At a time when technology has changed how K-12 students learn, create, and interact with others, schools are behind the curve in teaching the skills they need to be savvy consumers and producers of digital media.
That’s the conclusion of a study commissioned by the John D. and Catherine T. MacArthur Foundation to kick off a five-year, $50 million “digital learning” initiative announced last month.
The broad-ranging project will support projects to research technology’s effects on students; use social networking and other online tools to help students learn; design and develop online games; and create media-literacy curricula for a digital age.
One of the initiative’s main goals is to figure out what and how students are learning through podcasting, blogging, video games, and other Web-based activities in an online environment, said Jonathan Fanton, the president of the Chicago-based foundation.
Learn more about the MacArthur Foundation’s digital-learning Web site.
“Given how present these technologies are in their lives, do young people act, think, and learn differently today?” he asked in a statement. “And what are the implications for education and for society?”
One implication is that educators need to recognize the power of the Web’s “participatory culture,” in which anyone can critique student work and offer advice, said Henry Jenkins, the director of the comparative-media-studies program at the Massachusetts Institute of Technology, in Cambridge, Mass.
Mr. Jenkins, the lead researcher for “Confronting the Challenges of Participatory Culture: Media Education for the 21st Century,” the MacArthur-supported study, said that the virtual worlds that students move around in are unlike anything resembling the traditional learning environment.
Those online communities include the 3-D virtual world assembled on the Web site known as Second Life, at http://secondlife.com. More than 1.3 million people worldwide use the site, where “residents” can buy land with virtual dollars, “attend” live audio-streamed town hall meetings, watch live concerts, and talk to one another via Skype, an Internet phone service.
The MacArthur Foundation simulcast its Oct. 19 event in New York City announcing its digital-learning initiative on Second Life, garnering about 80 online attendees.
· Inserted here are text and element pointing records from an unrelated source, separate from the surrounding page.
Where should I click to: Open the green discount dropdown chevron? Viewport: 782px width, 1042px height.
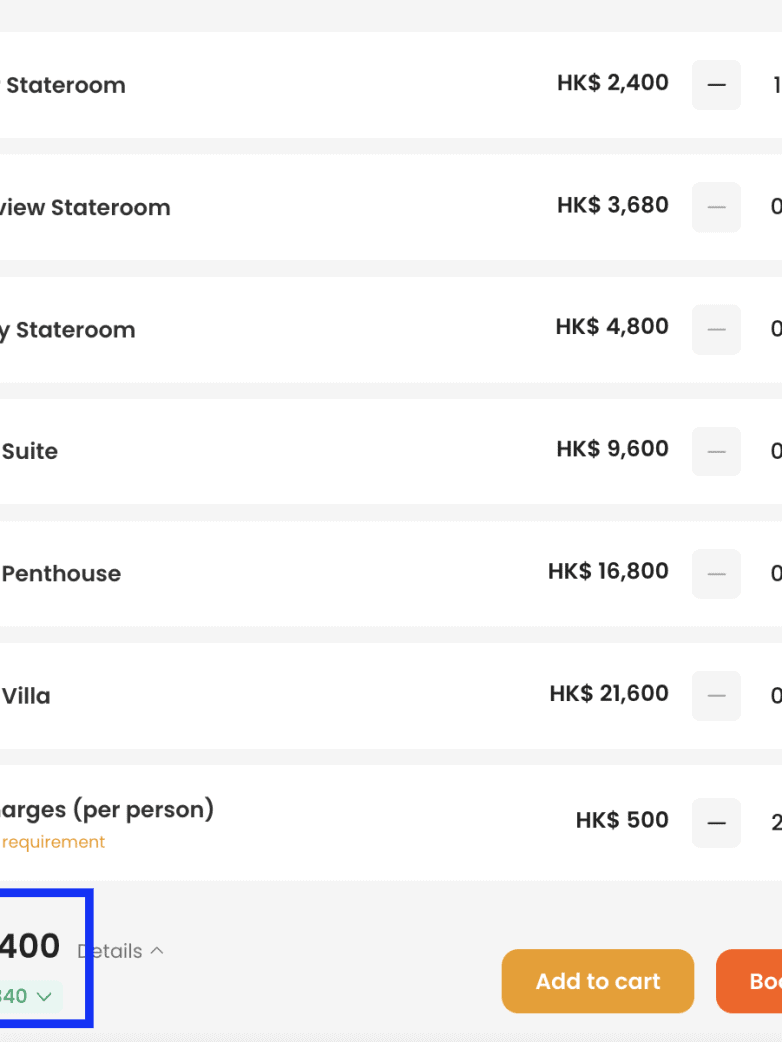coord(43,996)
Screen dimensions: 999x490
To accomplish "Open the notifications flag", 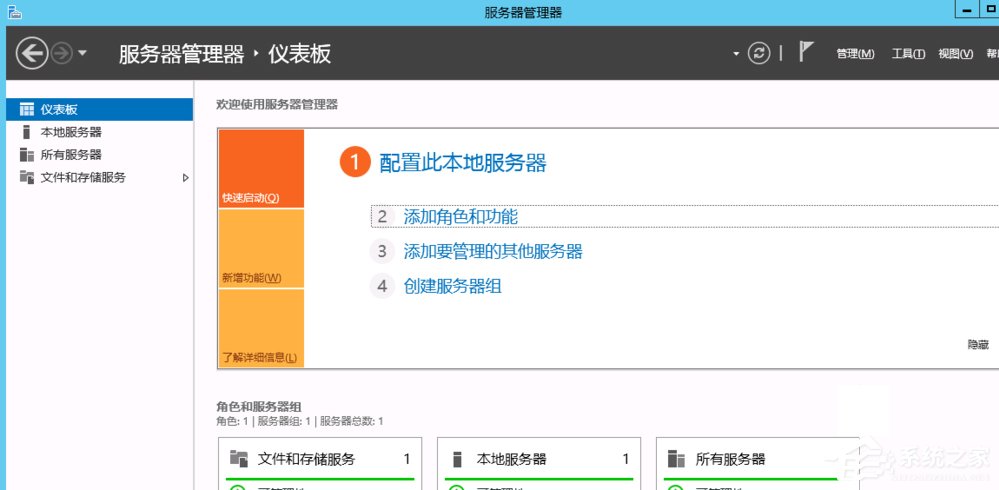I will click(807, 52).
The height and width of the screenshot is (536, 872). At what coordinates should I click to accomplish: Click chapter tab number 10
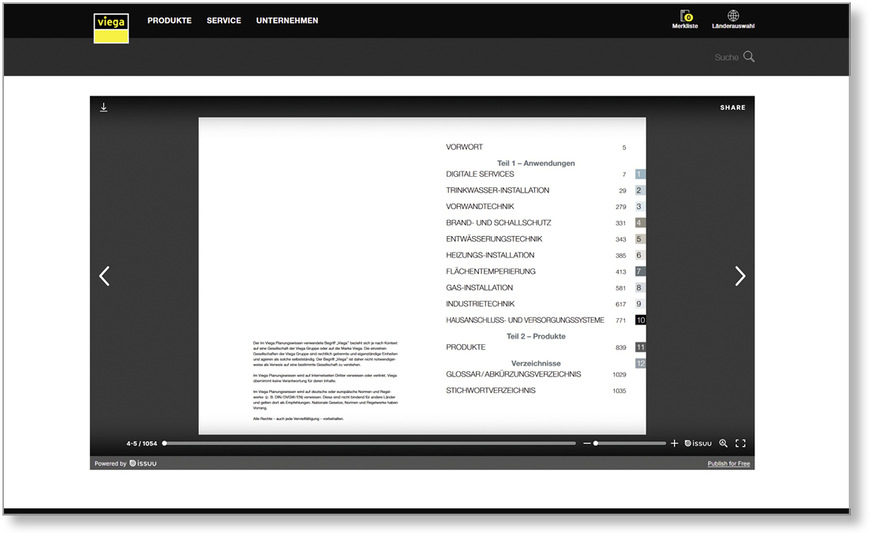tap(640, 320)
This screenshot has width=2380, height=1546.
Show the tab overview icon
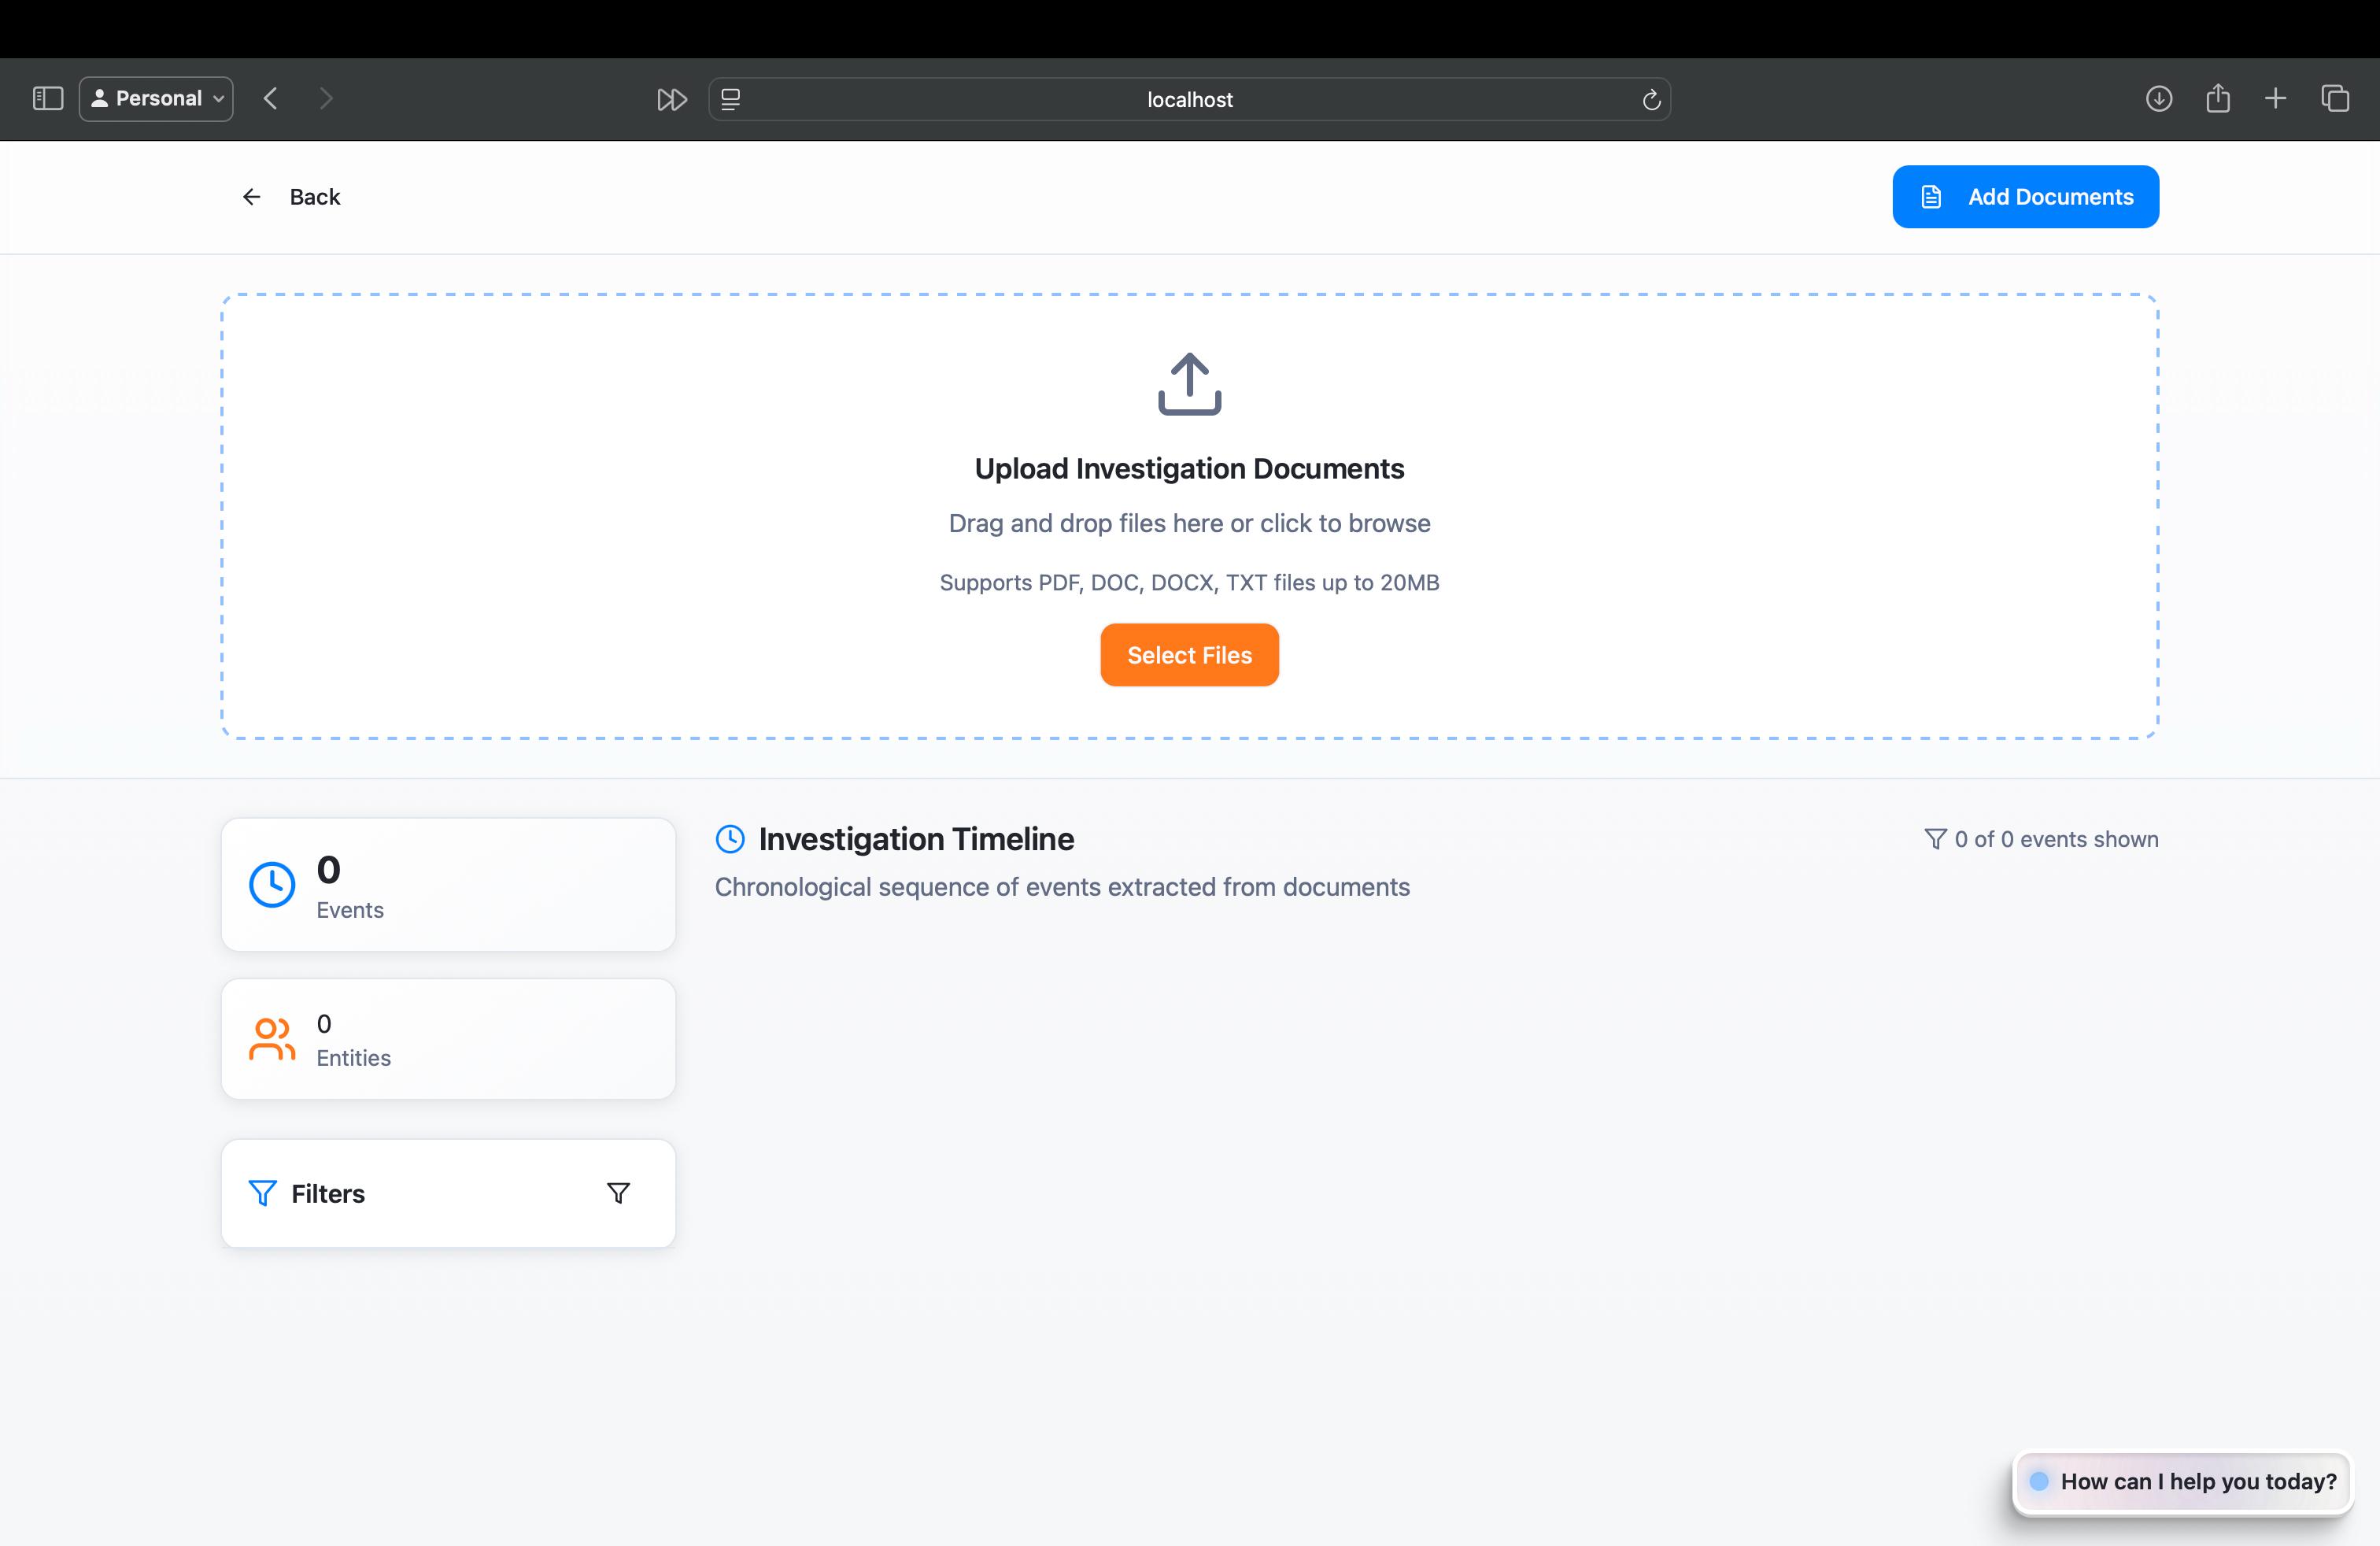[x=2335, y=99]
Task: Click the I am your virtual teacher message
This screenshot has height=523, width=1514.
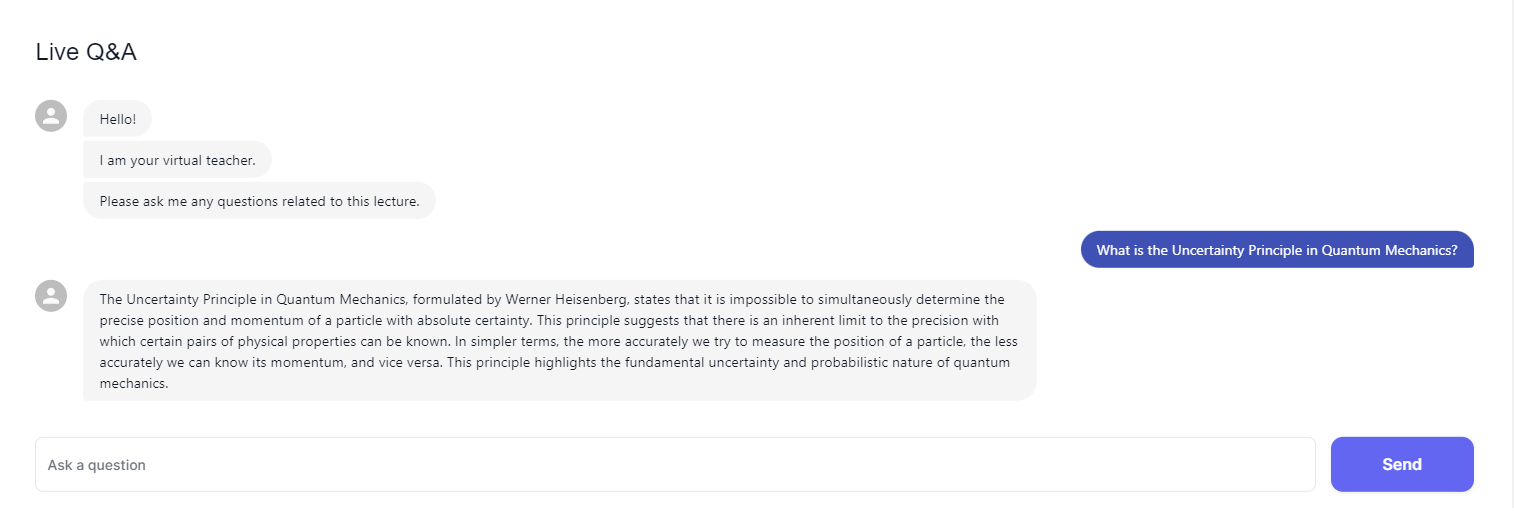Action: (x=177, y=160)
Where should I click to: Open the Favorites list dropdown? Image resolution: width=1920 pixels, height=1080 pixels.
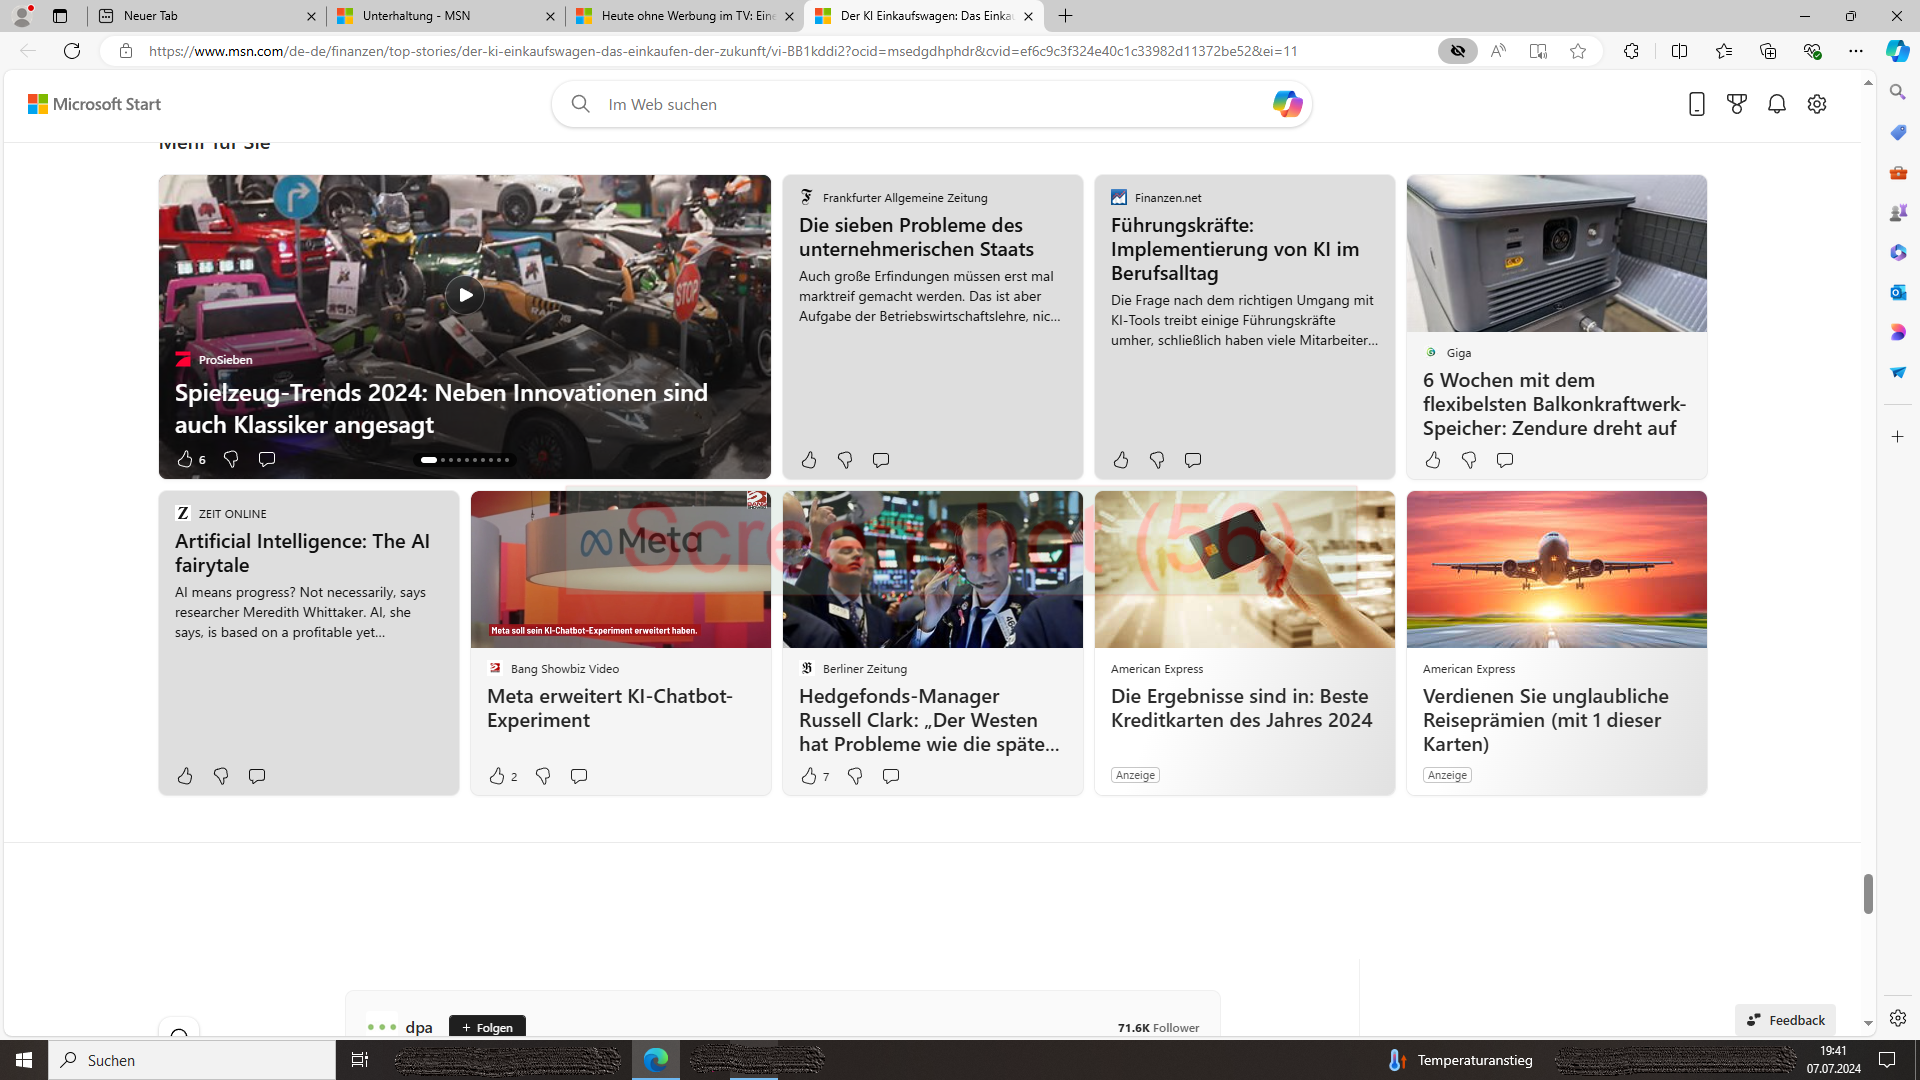click(1724, 51)
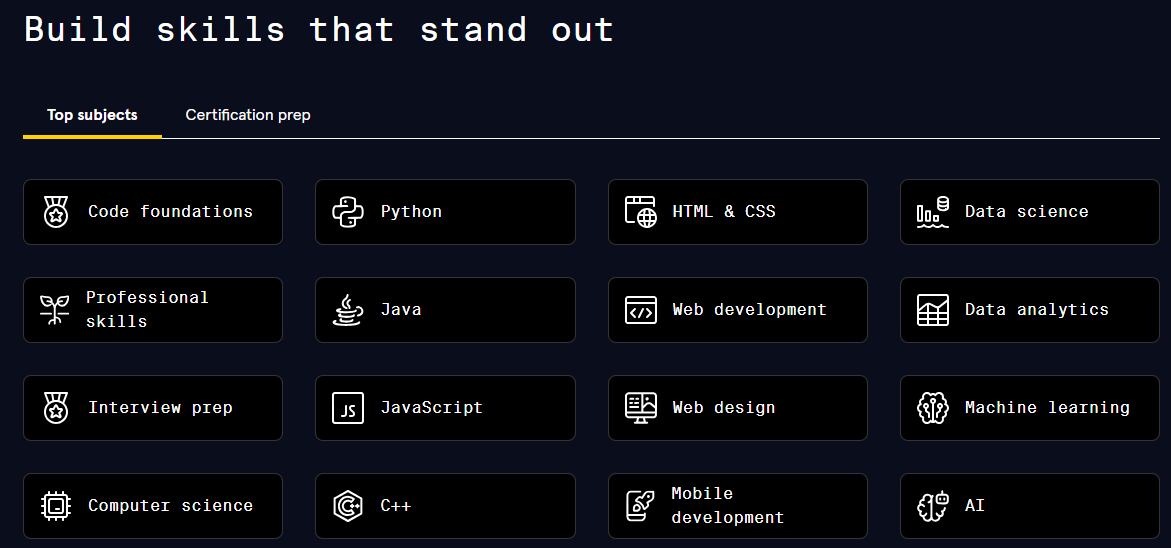
Task: Click the Computer science chip icon
Action: pos(56,506)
But not all students have equal access to the Web or other technology tools, Mr. Jenkins said. In addition, the students who are online have limited analytical skills to assess what they see, read, and create. And no established guidelines govern what personal information students should post online about themselves or their friends, Mr. Jenkins added.
“Kids don’t have a critical vocabulary on the effect of media in their own lives,” he said. “If [students] play a [video] game about history, that’s how history was.”
Given those gaps, educators should integrate media-literacy skills into core academic subjects, Mr. Jenkins said.
For example, he said, teachers can use online robotics simulations to help explain algebraic concepts and introduce students to physics.
“This is about a paradigm shift,” Mr. Jenkins said. “These are skills that can be integrated across the curriculum.”
Considering Trade-Offs
As part of its digital-learning initiative, the MacArthur Foundation has given grants to 18 organizations, some of which had received previous support from the foundation for their work on digital learning.
The foundation has also set up a Web site to house the project, and next year it will publish six books, online and in print, on innovative uses of digital learning and its relationship to such issues as civic engagement, identity, race, and ethnicity.
“Just as the printing press … changed how knowledge works, we have hypothesized that these new digital media will have the same effect,” said Connie Yowell, the director of education grantmaking for the MacArthur Foundation. “It’s critical that we understand [digital media’s] benefits and its unintended consequences. There are implications for both of those for schools.”
The unintended consequences, she said, could include less physical play and less time to think and explore offline.
“What may be lost?” said Ms. Yowell. “Does something happen to daydreaming? Creativity?”